Aliás, ao ouvir “Betty”, a faixa mais raíz e country do disco, você entende um pouco mais sobre o triângulo amoroso que costura grande parte da narrativa. A relação seria supostamente entre três personagens: Betty, James e uma terceira figura feminina. “Betty” mostra a perspectiva de James, enquanto “Cardigan” mostra o olhar de Betty e “August” seria supostamente narrada por essa terceira pessoa na relação. Parte da trama é explicada pelos seguintes versos:
- “Chase two girls, lose the one” (Persegue duas garotas, e perde a certa) - “Cardigan”, ponto de vista da Betty.
- “Remember when I pulled up and said ‘Get in the car’” (Você se lembra de quando eu passei aí e disse ‘Entre no carro’) - “August”, ponto de vista da terceira personagem.
- “She said ‘James, get in, let's drive’” (Ela disse ‘James, entre, vamos dirigir’) - “Betty”, ponto de vista do James.
Toda essa trama entre os personagens acabou gerando faixas pesadas em sentimento. Preparem os lencinhos, porque a gente ama uma choradeira. Sim, estou falando da assombrosa atmosfera de “This Is Me Trying”, outro grande destaque do álbum. Sua composição crua e honesta explora uma abstração sentimental e reflexiva que é surreal. Esse desolar se transforma depois nas chamas ácidas e combativas de “Mad Woman”, que mostra um eu-lírico chegando ao ápice de suas emoções: “Every time you call me crazy, I get more crazy / What about that? / And when you say I seem angry, I get more angry”, canta ela. Taylor já cantou sobre se sentir enfurecida antes, tanto em “Look What You Made Me Do”, “Blank Space” e “Bad Blood”. Mas, dessa vez, a raiva parece sair como libertação.
E, apesar de não serem as preferidas, duas faixas surpreendem pelo seu espírito experimental e catártico. “Epiphany” é uma delas. Tanto liricamente quanto musicalmente, a canção é uma experiência de quebrar o coração. Ela faz referências à perda de um ente querido após uma longa batalha, podendo ter ligação com essa época caótica e triste de pandemia. Outra que não é grande destaque, mas ainda assim é muito especial, é “Peace”, marcada por uma composição poética e execução bem sutil. Ela fala sobre essa sensação de ter uma pessoa especial escapando de você, mesmo que você ainda a ame. Os riffs e a composição são os grandes êxitos aqui. “Would it be enough if I could never give you peace?”, canta ela.
Quando você acha que já viu o melhor que Taylor tinha para oferecer, chega a última faixa, “Hoax”, para te surpreender e fechar Folklore com chave de ouro. Em um cenário tão devastador que chega a ser quase pós-apocalíptico, a cantora apresenta versos crus banhados por vulnerabilidade: “Your faithless love's the only hoax I believe in / Don't want no other shade of blue but you”, canta Taylor no refrão. É um desfecho executado com maestria e perfeito para encerrar o ciclo de melancolia que envolve o álbum.

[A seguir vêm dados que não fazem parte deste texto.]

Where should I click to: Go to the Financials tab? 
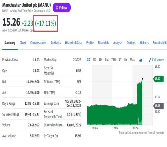tap(103, 43)
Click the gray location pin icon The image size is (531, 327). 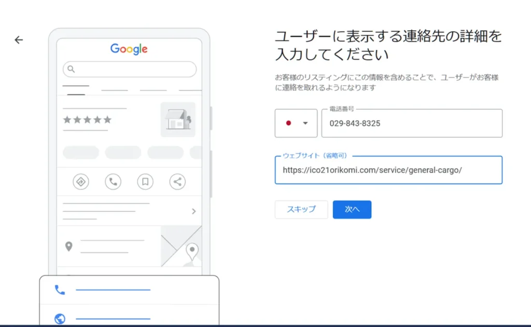pyautogui.click(x=68, y=247)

Não é um final feliz ou positivo, como Taylor tem apresentado nos últimos trabalhos. É algo extremamente sombrio e honesto.
Despindo-se de quaisquer grandes planos e produções que envolveram seus últimos lançamentos, Taylor nos apresenta Folklore como uma forma de resgatar aquela simplicidade que nos conectou à Taylor Swift em seu começo de carreira, porém agora com um material marcado por evolução e confiança. Entre tragédias e suspiros de amor, Taylor reconquista seu trono de grande contadora de histórias da nossa geração e entrega um trabalho muito sensível e original. Não é à toa que o álbum já bateu o recorde de maior estreia feminina no Spotify e já está com grandes previsões de debutar em #1 na parada Billboard 200. E esse é só o começo!
uau! me envolvi bastante nesse review, acho que descreve o folklore perfeitamente. com certeza, o melhor review que li desse álbum.
ResponderExcluirO review transcreveu exatamente as sensações que o álbum me transmitiu, escutar Folklore é uma experiência maravilhosa, que ao ouvi-lo é impossível não ter um sentimento nostálgico, melancólico e eufórico, como uma fã de Lana Del Rey sempre torci para Taylor flertar mais com esse lado alternativo, e assim como eu imaginava, o resultado deu muito certo, exatamente como o review articulou perfeitamente.